Stress Granule Pathways in TDP-43 Toxicity
MentorAaron R Gitler, Ph.D. Stanford University
Alzheimer's disease and related neurodegenerative disease are devastating diseases that affect millions of people each year and have enormous societal costs. The pathology of many of these diseases involves the formation of insoluble protein aggregates, although whether these aggregates are the cause or result of disease is unknown. TDP-43, and the related protein FUS, are found aggregated in several neurodegenerative diseases. Understanding the biology behind their pathology may point to new treatment strategies.
The goal of these experiments is to understand how certain structures within the cell, called stress granules, contribute to several neurodegenerative diseases.

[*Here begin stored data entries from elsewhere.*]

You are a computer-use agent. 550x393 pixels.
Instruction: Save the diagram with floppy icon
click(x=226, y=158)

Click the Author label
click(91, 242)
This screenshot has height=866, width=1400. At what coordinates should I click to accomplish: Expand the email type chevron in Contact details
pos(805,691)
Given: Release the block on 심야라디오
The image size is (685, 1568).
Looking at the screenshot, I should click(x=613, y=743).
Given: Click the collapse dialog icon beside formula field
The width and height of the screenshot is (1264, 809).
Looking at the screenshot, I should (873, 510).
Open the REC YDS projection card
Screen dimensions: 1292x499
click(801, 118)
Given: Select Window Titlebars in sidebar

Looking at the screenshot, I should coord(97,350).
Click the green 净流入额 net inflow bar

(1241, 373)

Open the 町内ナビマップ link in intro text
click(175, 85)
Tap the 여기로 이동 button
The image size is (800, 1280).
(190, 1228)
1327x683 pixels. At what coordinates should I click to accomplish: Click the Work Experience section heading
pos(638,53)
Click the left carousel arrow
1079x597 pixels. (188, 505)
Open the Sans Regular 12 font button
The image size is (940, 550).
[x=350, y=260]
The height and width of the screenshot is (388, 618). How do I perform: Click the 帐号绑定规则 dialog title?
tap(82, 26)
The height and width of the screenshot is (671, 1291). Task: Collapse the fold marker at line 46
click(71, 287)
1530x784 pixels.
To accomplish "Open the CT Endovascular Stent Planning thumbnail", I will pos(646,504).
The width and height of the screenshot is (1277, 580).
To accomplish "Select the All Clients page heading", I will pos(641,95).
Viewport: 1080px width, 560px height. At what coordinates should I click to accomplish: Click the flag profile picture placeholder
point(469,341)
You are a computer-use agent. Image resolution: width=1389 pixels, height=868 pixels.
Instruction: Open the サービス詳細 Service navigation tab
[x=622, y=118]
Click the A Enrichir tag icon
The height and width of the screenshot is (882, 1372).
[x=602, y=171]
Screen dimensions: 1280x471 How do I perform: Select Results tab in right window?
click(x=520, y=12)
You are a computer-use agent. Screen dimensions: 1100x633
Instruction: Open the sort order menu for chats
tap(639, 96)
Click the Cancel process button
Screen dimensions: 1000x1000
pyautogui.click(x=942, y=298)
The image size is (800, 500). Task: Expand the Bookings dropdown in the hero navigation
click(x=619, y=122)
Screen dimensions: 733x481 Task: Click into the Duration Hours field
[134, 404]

To study this, the researchers will first disturb these structures in a yeast model and ask how this affects the toxicity caused by accumulation of neurodegenerative disease proteins. Yeast is a simple experimental system often used in studies of cell biology. By capitalizing on a tremendous understanding of their genetics, and their (relatively) simple single-celled life cycle, previous yeast studies have lead to powerful advances in many areas of human biology.
The second part of this research study asks if stress granule components are improperly localized in human neurodegenerative disease samples, which would suggest that they play a role in human disease.
Finally, the experiments aim to identify previously unknown components of stress granules by screening many thousands of genes. Identifying new stress granule components will allow the new genes to be tested for involvement in the disease.
Apart from the focus on stress granules and their recent implication in neurodegeneration, this proposal is distinct from others in the field, in its leverage of the yeast model system's power and speed. Rather than limit the findings to yeast, this proposal also provides for experiments specifically designed to translate findings from yeast to human biology. Finally, the scientists plan to introduce an innovative screening technique, which could easily be adapted to study many other disease situations and could be a very powerful research tool.
The foreseeable benefits to the general public are two-fold. First, this work has the potential to identify new disease genes, which would be of immeasurable benefit to treating and studying neurodegenerative diseases. Second, understanding how stress granules contribute to disease will hopefully point to new treatment strategies and avenues for research in Alzheimer's disease, as well as other human disorders.